Data supplied: Begin

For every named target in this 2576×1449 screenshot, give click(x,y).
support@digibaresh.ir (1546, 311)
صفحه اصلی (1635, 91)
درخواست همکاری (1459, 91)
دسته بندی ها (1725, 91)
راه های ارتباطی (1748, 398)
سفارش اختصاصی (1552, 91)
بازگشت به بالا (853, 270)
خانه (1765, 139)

Data supplied: End

Restate each line of the records above without any deviation.

For every named target in this 2576×1449 screenshot, give click(x,y).
support@digibaresh.ir (1546, 311)
صفحه اصلی (1635, 91)
درخواست همکاری (1459, 91)
دسته بندی ها (1725, 91)
راه های ارتباطی (1748, 398)
سفارش اختصاصی (1552, 91)
بازگشت به بالا (853, 270)
خانه (1765, 139)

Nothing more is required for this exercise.